### CONSIGNE 1
Répondez aux questions suivantes d'après la critique du film Les oreilles entre les dents :
(a) Combien de spectateurs la comédie P.R.O.F.S. a-t-elle attirés en salles ?
(b) Quel acteur joue le criminologue ?
(c) Quel personnage Philippe Khorsand interprète-t-il ?
### CONSIGNE 2
Recopiez à l'identique le passage de la critique du film Les oreilles entre les dents qui va de « Il introduit ensuite » à « qui bouffe l’écran. ».
### CONSIGNE 3
Rédigez la suite de la critique du film Les oreilles entre les dents, en partant de sa dernière phrase.

### TEXTE DU DOCUMENT
Les oreilles entre les dents est l’une des comédies les plus drôles des années 80. Un film burlesque, absurde totalement désopilant, grouillant de gags et de moments culte. Une comédie formidable.
Synopsis : Un assassin signe ses crimes en coupant les oreilles de ses victimes qu’il place entre leurs dents. Afin de procéder à son arrestation, un expert en criminologie est contacté.
Un film burlesque sans nom porteur à l’affiche
Critique : Après le triomphe obtenu par sa comédie P.R.O.F.S. (1985) qui a attiré 2,8 millions de jeunes spectateurs dans les salles, la carrière de Patrick Schulmann semble relancée, après une série d’échecs et de revers de fortune. Il décide alors de continuer à creuser le sillon d’un comique de plus en plus burlesque et absurde en écrivant Les oreilles entre les dents, sorte de comédie policière totalement décalée.
Alors qu’un tel script, si bien écrit, pouvait aisément attirer les producteurs, mais aussi des grands noms du comique à la française, Patrick Schulmann préfère rester fidèle à sa troupe de comédiens habituels dont le nom n’est pourtant pas vendeur sur une affiche. Ainsi, il confie le rôle du criminologue à son complice Jean-Luc Bideau (déjà au cœur de Et la tendresse ? Bordel ! en 1979), tandis que le couple principal est incarné par les inconnus Laurent Gamelon et Jeanne Marine. Pour trouver quelques noms un peu connus, il faut chercher du côté des seconds rôles avec notamment Fabrice Luchini – un visage encore grandement anonyme à l’époque – ou encore Philippe Khorsand. Bref, le cinéaste ne pouvait pas compter sur son casting pour attirer le grand public dans les salles.
De l’art du cadavre exquis!
Pourtant, Les oreilles entre les dents avait de nombreux atouts, dont un script extrêmement malin et particulièrement bien écrit où le cinéaste ose raconter la traque d’un serial killer qui n’en est pas un. Effectivement, après un premier meurtre où la victime se retrouve avec les oreilles découpées et mises dans la bouche, les autres meurtres sont en réalité commis par des citoyens lambda qui profitent de ce modus operandi étrange pour maquiller leurs propres exactions. Sur le mode du cadavre exquis, Patrick Schulmann passe donc d’un meurtrier à l’autre avec une imagination débordante et surtout un sens du gag absurde qui ne peut qu’enchanter.
Il introduit ensuite le personnage du criminologue incarné avec talent par Jean-Luc Bideau afin de se moquer, comme il l’a toujours fait, des autorités et de ceux qui se déclarent des experts. Le profiler donne lieu à un nombre incalculable de réflexions surréalistes qui tendent à ridiculiser ces méthodes d’investigations fondées sur des archétypes imbéciles. Comme à son habitude, Schulmann s’en prend également aux autorités politiques en ridiculisant les ministres et leurs hommes de main. Si le couple formé par Laurent Gamelon et Jeanne Marie apparaît plus faible, on adore de nombreux personnages périphériques comme ce chauffeur qui se dénonce comme étant le serial killer pour qu’on le remarque enfin – formidable Philippe Khorsand – ou encore le sourd adepte des arts martiaux interprété par un Fabrice Luchini qui bouffe l’écran.

### JEU DE DONNÉES
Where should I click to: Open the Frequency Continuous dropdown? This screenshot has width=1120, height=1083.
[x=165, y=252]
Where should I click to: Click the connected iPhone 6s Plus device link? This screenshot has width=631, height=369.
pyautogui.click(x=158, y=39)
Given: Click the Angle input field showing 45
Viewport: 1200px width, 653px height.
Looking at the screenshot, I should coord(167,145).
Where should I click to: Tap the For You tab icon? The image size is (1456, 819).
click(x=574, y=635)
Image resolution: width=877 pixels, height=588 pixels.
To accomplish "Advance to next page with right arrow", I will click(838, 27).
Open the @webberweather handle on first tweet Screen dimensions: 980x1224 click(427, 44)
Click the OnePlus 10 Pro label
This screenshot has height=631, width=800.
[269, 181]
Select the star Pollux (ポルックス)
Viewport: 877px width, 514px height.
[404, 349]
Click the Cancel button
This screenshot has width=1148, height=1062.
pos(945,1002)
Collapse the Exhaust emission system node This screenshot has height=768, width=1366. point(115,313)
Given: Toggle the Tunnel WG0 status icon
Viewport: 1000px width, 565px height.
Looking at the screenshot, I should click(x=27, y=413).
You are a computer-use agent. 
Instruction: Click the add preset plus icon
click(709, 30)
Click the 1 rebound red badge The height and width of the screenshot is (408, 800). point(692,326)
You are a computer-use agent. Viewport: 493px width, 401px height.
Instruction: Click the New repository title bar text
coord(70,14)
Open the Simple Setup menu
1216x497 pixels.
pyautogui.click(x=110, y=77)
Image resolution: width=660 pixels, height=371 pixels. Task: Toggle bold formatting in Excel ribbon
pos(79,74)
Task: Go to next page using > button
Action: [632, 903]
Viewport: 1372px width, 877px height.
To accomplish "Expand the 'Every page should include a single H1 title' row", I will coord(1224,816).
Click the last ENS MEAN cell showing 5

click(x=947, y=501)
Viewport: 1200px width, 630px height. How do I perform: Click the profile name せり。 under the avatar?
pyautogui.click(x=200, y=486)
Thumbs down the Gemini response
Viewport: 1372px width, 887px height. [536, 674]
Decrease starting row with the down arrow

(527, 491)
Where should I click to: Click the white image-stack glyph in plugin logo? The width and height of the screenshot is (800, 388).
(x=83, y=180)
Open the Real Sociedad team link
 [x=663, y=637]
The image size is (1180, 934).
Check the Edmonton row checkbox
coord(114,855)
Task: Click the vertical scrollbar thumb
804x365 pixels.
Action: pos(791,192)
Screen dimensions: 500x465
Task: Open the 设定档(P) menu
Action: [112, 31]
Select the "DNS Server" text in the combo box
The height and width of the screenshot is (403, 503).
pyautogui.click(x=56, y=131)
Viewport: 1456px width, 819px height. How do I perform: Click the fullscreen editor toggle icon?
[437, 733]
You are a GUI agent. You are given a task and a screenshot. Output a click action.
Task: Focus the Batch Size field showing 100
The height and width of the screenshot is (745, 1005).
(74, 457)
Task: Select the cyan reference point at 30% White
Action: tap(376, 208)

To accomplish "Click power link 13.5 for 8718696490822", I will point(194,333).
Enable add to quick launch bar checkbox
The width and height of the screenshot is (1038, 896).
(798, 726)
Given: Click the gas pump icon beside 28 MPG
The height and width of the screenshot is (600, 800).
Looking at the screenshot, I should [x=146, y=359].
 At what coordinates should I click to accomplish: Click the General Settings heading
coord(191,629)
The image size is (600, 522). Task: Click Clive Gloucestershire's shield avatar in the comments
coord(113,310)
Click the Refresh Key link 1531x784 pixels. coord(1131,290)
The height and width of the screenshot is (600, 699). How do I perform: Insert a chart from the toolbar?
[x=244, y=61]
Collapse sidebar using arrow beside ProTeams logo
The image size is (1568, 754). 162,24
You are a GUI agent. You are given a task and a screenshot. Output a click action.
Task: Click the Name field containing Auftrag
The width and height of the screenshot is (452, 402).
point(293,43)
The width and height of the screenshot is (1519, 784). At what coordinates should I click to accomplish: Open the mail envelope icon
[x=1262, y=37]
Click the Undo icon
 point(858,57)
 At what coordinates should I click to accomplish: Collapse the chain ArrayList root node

### RÉPONSE ATTENDUE 1
(a) 2,8 millions de jeunes spectateurs.
(b) Jean-Luc Bideau.
(c) Un chauffeur qui se dénonce comme étant le serial killer pour qu'on le remarque enfin.

### RÉPONSE ATTENDUE 2
Il introduit ensuite le personnage du criminologue incarné avec talent par Jean-Luc Bideau afin de se moquer, comme il l’a toujours fait, des autorités et de ceux qui se déclarent des experts. Le profiler donne lieu à un nombre incalculable de réflexions surréalistes qui tendent à ridiculiser ces méthodes d’investigations fondées sur des archétypes imbéciles. Comme à son habitude, Schulmann s’en prend également aux autorités politiques en ridiculisant les ministres et leurs hommes de main. Si le couple formé par Laurent Gamelon et Jeanne Marie apparaît plus faible, on adore de nombreux personnages périphériques comme ce chauffeur qui se dénonce comme étant le serial killer pour qu’on le remarque enfin – formidable Philippe Khorsand – ou encore le sourd adepte des arts martiaux interprété par un Fabrice Luchini qui bouffe l’écran.

### RÉPONSE ATTENDUE 3
Moins de sexe, mais bien plus de gags absurdes
Dans ce film d’une incroyable richesse narrative, Patrick Schulmann n’oublie pas de multiplier les gags absurdes ou purement burlesques. Certes, il met la pédale douce sur les provocations sexuelles (on aime toutefois l’hilarante scène de l’interrogatoire d’une nymphomane durant l’acte sexuel), mais il continue à explorer les voies du comique délirant. Il ne s’interdit rien quand il s’agit de se moquer des travers de nos concitoyens, tout en créant de purs personnages de bande dessinée comme le petit garçon surnommé Attila. Le môme est une vraie tornade qui détruit tout sur son passage tel un protagoniste de cartoon, déclenchant souvent l’hilarité.
Réalisé avec soin par un cinéaste passé maître dans l’art du tempo comique, Les oreilles entre les dents est donc une comédie ambitieuse qui ne cherche jamais la facilité et impose une histoire particulièrement bien construite et aux différents niveaux de lecture. De quoi confirmer un peu plus le statut culte de Patrick Schulmann, un réalisateur qui devrait largement être réévalué de nos jours, tant ses comédies sont largement au-dessus de la moyenne.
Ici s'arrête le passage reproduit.